Nawiązał ponadto do jednego z ostatnich wystąpień Dmitrija Miedwiediewa, który pokazał wówczas mapę Ukrainy po "rozbiorach" ze strony Polski, Węgier Rumunii i Rosji.
– Wszyscy nasi przeciwnicy muszą stanowczo i na zawsze zrozumieć prostą prawdę: terytoria po obu brzegach Dniepru stanowią integralną część strategicznych historycznych granic Rosji. Wszelkie próby ich przymusowej zmiany, doraźnego odcięcia, są skazane na niepowodzenie – grzmiał przyboczny Putina.
– Takie urojone mapy nie mają żadnego odniesienia do rzeczywistości, którą można by kreować we współczesnym świecie – skwitował gen. Skrzypczak. Wojskowy nie przebierając w słowach, powiedział jeszcze, że "to wzbudza politowanie nad stanem umysły" Putina i innych polityków z jego kręgu.
Były dowódca Wojsk Lądowych: Rosjanie mają wielki problem z Ukrainą
Gen. Skrzypczak odniósł się też do pytania, czy Rosja jest w stanie jakoś zagrozić Polsce lub naszym żołnierzom. – Rosjanie mają wielki problem z Ukrainą. Widać wyraźnie, że nie są w stanie sobie z Ukrainą poradzić, a co jeszcze z nami – wyjaśnił.
Były dowódca wojsk lądowych zwrócił przy okazji uwagę na narrację polskich polityków i to, że ostatnio pojawia się więcej "czarnych scenariuszy" ws. bezpieczeństwa Polski. – Oni straszą nas czarnymi scenariuszami. Nie budują w nas wiary w to, że możemy w ramach kolektywnej obrotny NATO mieć tę odporność, której potrzebujemy – stwierdził.
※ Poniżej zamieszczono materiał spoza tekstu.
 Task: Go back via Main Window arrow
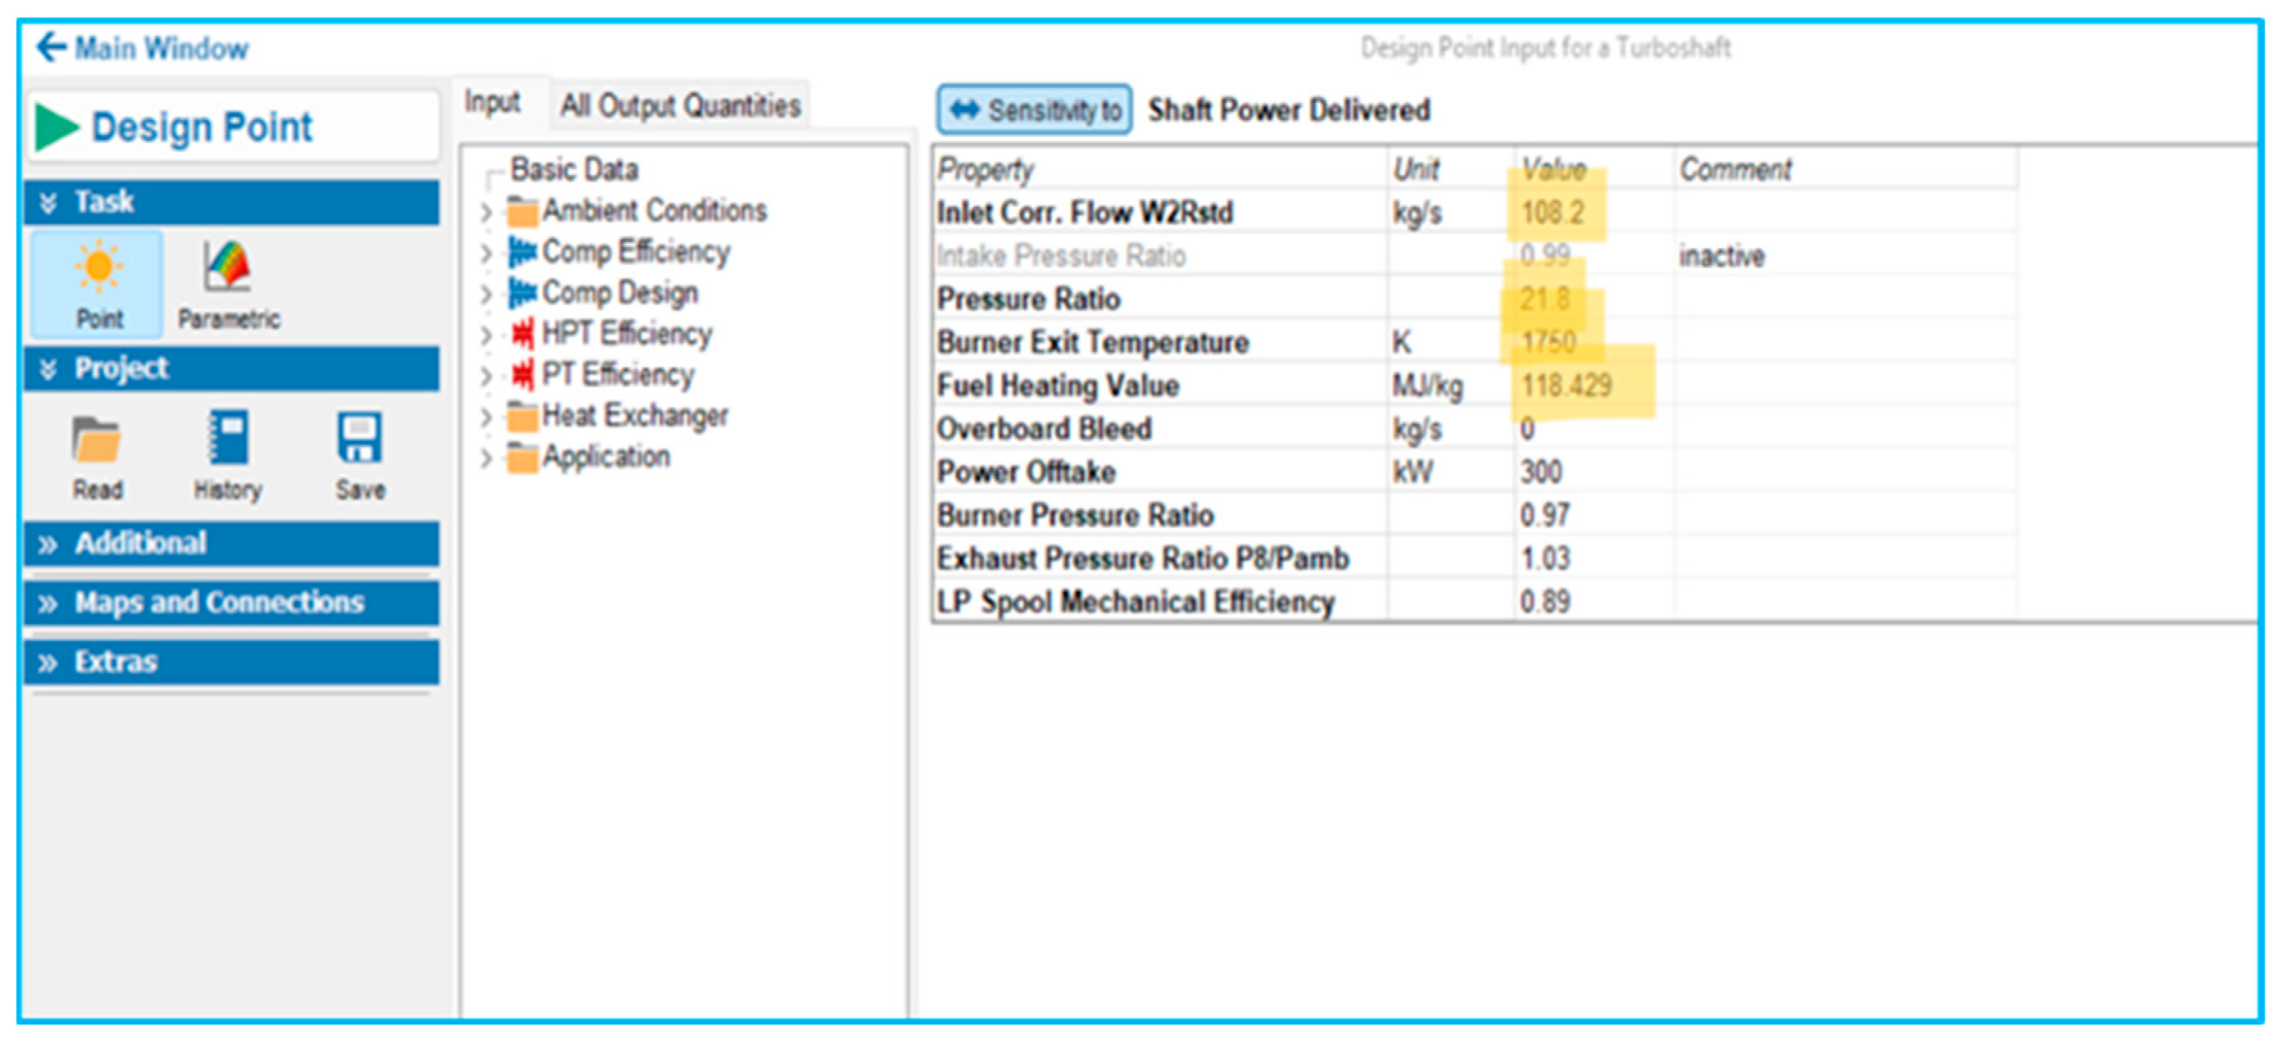(52, 47)
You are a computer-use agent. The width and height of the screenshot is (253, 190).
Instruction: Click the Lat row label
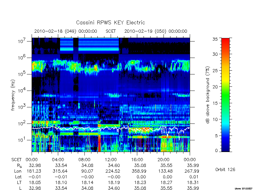18,177
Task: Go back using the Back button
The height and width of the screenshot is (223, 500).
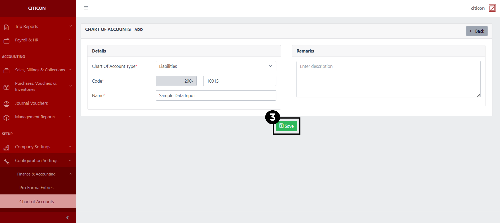Action: click(x=476, y=31)
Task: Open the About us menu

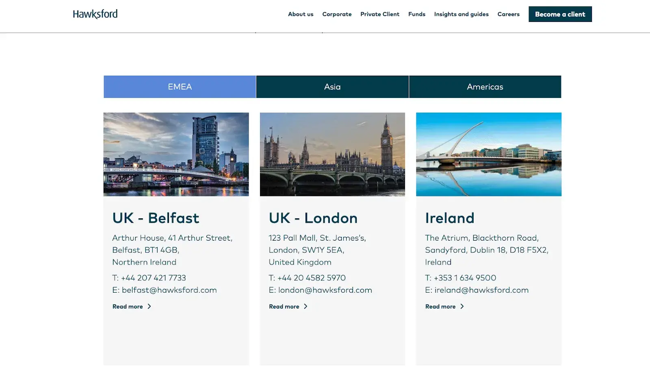Action: pyautogui.click(x=301, y=14)
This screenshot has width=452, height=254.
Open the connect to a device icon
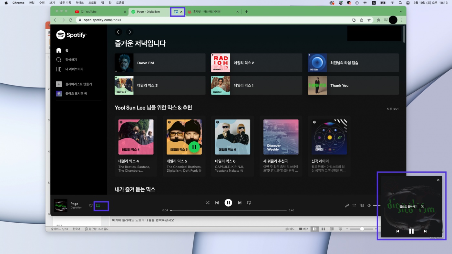pos(362,206)
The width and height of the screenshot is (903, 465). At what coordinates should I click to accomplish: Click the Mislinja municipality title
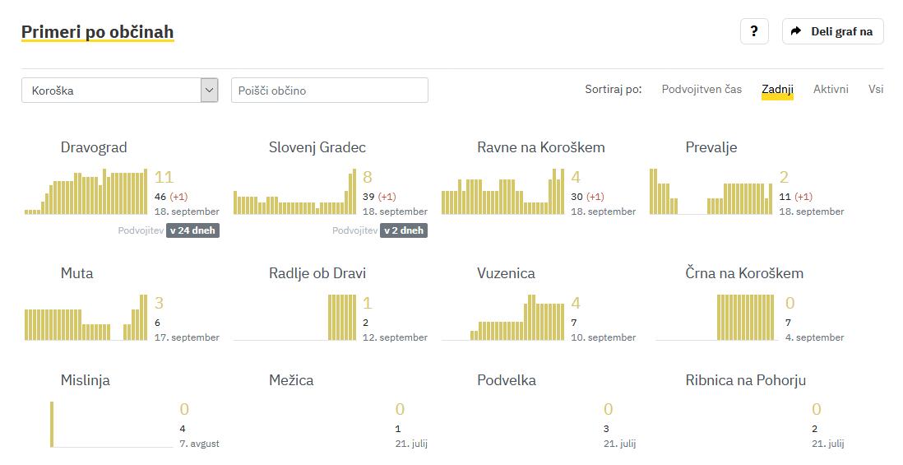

Jak podkreślił, "boli go, że nasi politycy są defetystami". – A przecież historycznie to my możemy pochwalić się wielkimi zwycięstwami nad Rosją, a nie Rosja nad nami. Niech się Rosja boi, a nie my – podsumował.
Warto zatem wspomnieć choćby o wojnie polsko-rosyjskiej w latach 1632–1634 i kluczowej dla tych walk bitwie pod Smoleńskiem. Rosjanie ponieśli tam klęskę. Bardziej znane są oczywiście Polakom starcia z wojny polsko-bolszewickiej jak: Bitwa nad Niemnem oraz Bitwa Warszawska.